Start of Block

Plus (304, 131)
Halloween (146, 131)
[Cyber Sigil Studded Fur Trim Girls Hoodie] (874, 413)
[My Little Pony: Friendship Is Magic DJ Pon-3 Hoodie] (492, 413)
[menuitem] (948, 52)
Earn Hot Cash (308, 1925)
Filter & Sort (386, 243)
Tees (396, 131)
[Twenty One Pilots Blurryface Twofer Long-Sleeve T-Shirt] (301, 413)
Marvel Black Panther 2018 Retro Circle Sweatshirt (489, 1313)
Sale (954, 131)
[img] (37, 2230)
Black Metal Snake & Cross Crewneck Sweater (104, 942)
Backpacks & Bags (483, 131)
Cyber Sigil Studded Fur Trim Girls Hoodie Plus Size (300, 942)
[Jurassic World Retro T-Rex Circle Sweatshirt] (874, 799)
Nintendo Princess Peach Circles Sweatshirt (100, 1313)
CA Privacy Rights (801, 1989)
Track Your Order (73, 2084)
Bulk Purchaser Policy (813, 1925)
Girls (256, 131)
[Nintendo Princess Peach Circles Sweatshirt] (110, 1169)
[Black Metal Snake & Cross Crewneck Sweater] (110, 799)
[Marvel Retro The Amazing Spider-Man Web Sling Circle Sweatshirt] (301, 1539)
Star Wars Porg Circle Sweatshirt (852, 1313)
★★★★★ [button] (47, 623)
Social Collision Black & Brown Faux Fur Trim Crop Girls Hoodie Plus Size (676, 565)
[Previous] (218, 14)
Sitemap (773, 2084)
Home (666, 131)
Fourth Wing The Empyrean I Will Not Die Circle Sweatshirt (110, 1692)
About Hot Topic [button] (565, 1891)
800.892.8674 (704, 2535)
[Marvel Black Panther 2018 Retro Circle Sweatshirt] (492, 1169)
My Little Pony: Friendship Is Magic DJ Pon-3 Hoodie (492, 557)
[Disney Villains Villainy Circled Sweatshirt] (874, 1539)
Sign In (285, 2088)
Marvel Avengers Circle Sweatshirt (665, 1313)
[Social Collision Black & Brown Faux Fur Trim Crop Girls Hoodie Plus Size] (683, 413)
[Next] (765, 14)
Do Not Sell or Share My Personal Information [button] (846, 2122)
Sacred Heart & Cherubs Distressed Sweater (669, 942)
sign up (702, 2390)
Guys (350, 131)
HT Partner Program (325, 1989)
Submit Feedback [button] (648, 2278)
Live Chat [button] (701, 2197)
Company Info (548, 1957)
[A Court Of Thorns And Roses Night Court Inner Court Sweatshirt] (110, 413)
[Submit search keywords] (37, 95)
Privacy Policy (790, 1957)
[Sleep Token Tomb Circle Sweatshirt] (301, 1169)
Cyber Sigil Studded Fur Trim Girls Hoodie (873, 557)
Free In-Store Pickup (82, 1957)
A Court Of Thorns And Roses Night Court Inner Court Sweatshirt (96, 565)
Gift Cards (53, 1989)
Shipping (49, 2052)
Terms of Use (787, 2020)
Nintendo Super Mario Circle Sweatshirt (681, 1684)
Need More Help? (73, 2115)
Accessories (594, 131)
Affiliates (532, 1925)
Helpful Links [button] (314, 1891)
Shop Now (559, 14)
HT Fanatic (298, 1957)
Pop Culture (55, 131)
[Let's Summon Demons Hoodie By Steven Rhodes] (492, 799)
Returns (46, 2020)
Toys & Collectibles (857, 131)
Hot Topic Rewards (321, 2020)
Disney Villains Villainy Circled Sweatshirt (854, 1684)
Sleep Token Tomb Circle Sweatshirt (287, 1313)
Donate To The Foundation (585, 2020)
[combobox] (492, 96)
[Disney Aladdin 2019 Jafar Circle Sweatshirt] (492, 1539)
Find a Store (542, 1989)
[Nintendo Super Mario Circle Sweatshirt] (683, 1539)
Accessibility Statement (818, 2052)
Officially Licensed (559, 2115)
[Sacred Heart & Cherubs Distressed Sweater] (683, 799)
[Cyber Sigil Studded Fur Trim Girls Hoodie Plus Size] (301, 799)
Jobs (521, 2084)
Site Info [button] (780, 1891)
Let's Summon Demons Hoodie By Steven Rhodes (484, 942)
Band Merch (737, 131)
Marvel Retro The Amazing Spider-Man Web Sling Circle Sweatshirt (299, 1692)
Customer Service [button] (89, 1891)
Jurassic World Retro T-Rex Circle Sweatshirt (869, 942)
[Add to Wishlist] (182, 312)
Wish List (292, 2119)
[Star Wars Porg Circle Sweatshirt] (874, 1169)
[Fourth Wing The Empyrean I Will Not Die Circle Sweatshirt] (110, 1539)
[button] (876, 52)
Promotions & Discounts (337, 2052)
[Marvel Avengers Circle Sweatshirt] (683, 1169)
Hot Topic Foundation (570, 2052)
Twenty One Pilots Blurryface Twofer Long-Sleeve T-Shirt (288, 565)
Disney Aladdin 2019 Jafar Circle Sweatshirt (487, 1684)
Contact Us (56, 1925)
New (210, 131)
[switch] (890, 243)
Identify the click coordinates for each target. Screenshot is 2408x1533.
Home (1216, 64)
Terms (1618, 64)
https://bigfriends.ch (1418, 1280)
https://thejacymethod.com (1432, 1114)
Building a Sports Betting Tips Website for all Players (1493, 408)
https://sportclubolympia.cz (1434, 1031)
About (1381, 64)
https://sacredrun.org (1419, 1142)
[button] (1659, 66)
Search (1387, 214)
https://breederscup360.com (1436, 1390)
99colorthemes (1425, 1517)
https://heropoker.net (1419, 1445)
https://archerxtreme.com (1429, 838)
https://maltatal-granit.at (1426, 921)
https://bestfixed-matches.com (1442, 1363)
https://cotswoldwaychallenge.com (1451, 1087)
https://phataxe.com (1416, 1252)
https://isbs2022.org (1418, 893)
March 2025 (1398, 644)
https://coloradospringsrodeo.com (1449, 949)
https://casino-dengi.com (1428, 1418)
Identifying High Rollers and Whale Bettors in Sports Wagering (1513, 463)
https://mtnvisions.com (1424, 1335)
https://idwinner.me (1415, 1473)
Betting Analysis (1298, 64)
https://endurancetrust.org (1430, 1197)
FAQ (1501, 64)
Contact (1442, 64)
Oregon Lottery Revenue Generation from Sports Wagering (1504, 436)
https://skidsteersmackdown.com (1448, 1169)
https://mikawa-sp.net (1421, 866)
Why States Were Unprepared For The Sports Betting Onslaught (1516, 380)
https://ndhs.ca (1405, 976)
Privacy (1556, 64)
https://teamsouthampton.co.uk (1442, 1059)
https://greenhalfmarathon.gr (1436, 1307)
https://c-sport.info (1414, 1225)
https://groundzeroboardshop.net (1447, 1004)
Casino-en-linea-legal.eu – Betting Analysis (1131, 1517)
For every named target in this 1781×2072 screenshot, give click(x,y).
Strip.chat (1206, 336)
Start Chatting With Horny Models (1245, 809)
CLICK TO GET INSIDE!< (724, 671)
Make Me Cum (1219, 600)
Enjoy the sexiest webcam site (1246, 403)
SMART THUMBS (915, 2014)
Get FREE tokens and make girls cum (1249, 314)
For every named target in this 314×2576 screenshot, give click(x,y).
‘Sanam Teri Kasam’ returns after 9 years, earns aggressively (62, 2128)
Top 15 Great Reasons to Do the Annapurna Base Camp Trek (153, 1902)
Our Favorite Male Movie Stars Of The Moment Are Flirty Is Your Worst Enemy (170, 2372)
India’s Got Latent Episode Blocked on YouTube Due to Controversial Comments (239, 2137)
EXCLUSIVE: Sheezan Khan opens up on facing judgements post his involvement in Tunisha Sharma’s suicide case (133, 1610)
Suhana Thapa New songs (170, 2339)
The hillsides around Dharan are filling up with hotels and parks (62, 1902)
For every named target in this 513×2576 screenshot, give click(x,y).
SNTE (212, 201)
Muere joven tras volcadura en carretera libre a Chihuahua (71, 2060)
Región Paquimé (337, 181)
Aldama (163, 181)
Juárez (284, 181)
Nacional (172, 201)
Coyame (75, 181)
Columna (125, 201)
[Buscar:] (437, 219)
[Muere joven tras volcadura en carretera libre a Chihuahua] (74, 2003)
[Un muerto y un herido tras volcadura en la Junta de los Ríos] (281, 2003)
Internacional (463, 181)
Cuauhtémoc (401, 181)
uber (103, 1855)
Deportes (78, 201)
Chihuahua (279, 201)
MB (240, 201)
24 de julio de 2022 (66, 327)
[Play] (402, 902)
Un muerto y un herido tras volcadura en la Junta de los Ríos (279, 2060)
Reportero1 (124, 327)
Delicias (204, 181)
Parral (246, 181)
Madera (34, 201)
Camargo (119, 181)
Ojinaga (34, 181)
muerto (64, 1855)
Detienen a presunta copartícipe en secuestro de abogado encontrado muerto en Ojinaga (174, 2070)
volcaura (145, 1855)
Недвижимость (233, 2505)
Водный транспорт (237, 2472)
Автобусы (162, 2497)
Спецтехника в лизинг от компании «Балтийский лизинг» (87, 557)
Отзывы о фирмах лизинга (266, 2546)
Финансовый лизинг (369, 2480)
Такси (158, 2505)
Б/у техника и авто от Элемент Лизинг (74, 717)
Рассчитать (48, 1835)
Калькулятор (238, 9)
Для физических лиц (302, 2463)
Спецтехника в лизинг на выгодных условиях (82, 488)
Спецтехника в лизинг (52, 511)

End of Block

About this exercise: Please give back, exactly as it stands above, the stretch from the line with "Guys (350, 131)" through the line with "[Sleep Token Tomb", and no line outside it.

Task result:
Guys (350, 131)
HT Partner Program (325, 1989)
Submit Feedback [button] (648, 2278)
Live Chat [button] (701, 2197)
Company Info (548, 1957)
[A Court Of Thorns And Roses Night Court Inner Court Sweatshirt] (110, 413)
[Submit search keywords] (37, 95)
Privacy Policy (790, 1957)
[Sleep Token Tomb Circle Sweatshirt] (301, 1169)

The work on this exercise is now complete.